10.01.2008 | 18:26 | HEINZ GÄRTNER UND FRANZ LEIDENMÜHLER (Die Presse)
Die Geschichte Europas war immer geprägt durch Integration und Zerfall. Der Balkan zeigt, dass sie noch nicht zu Ende ist. Es ist eine Tragik, dass die internationale Staatengemeinschaft zum zweiten Mal im Falle des Kosovo am Rande oder gar außerhalb des Völkerrechtes handeln muss. 1999 intervenierte die Nato ohne Autorisierung des UN-Sicherheitsrates, um die Säuberungen des jugoslawischen Präsidenten Milosevis, der einen ethnisch reinen Zentralstaat schaffen wollte, zu stoppen.
Neun Jahre später gibt es wiederum keine Lösung im Rahmen der Vereinten Nationen. Die USA und die meisten EU-Staaten werden die Unabhängigkeit des Kosovo anerkennen. Auch der österreichische Kanzler und die Außenministerin haben sich schon dahingehend deklariert. Grenzveränderungen ohne Zustimmung der betroffenen Parteien sind aber nach den KSZE-Prinzipien und nach der UN-Charta nicht erlaubt!
Weiters stellt sich die Frage nach der Zukunft der internationalen Verwaltung und Sicherheitspräsenz im Kosovo, an der ja auch 600 Angehörige des österreichischen Bundesheeres sowie der Polizei mitwirken. Zu Recht betonen die EU und die Nato, dass eine internationale Präsenz im Kosovo weiterhin unerlässlich ist, um eine gewisse Stabilität aufrechtzuerhalten und eine rudimentäre Verwaltung und Gerichtsbarkeit zu garantieren. Aber auf welcher rechtlichen Basis? Die Resolution des UN-Sicherheitsrates 1244 aus dem Jahr 1999 gibt dem UN-Generalsekretär die Autorität, einem Repräsentanten einer internationalen Organisation den Aufbau einer zivilen Präsenz im Kosovo zu übertragen. Der UN-Generalsekretär könnte die bisherige UN-Mission UNMIK daher in eine EU-Mission umwidmen. Nur, die Resolution bezieht diese Aufgabe eindeutig auf eine „substanzielle Autonomie innerhalb der Bundesrepublik Jugoslawien“ (wie die Republik Serbien damals noch hieß). Sie kann daher nicht Grundlage für die Präsenz der EU nach der Unabhängigkeitserklärung sein. Die sauberste Lösung wäre natürlich eine neue explizite Resolution, der allerdings Russland vorerst nicht zustimmt. Zu lange haben die USA und die EU damit gerechnet, Russland werde letztlich ohnehin dem in Wien ausgehandelten Ahtisaari-Plan über die Unabhängigkeit des Kosovo mit weitgehenden Minderheitenrechten für die Kosovo-Serben zustimmen. Umgangen kann dieses Dilemma für eine internationale Präsenz nur werden, indem der neue Staat die EU einlädt, auf seinem Territorium eine zivile Präsenz zu etablieren. Durch diese Konstruktion wäre die Anwesenheit der internationalen Gemeinschaft legitimiert.

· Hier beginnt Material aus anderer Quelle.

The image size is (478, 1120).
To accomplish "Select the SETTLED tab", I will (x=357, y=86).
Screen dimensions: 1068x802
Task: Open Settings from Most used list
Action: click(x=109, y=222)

Für die EU ist es jedenfalls eine Tragik, dass sie einen auf ethnischen Prinzipien gegründeten Staat anerkennen muss, während sie selbst versucht, ein multiethnisches Gebäude aufzubauen. Eine langfristig angestrebte EU-Mitgliedschaft beider Staaten würde den Konflikt deshalb auch nicht wirklich lösen und in die EU selbst hinein verlagern, wie das vergleichsweise wenig dramatische Beispiel Belgien zeigt. Die Geschichte Europas war immer geprägt durch Integration und Zerfall. Der Balkan zeigt, dass sie noch nicht zu Ende ist.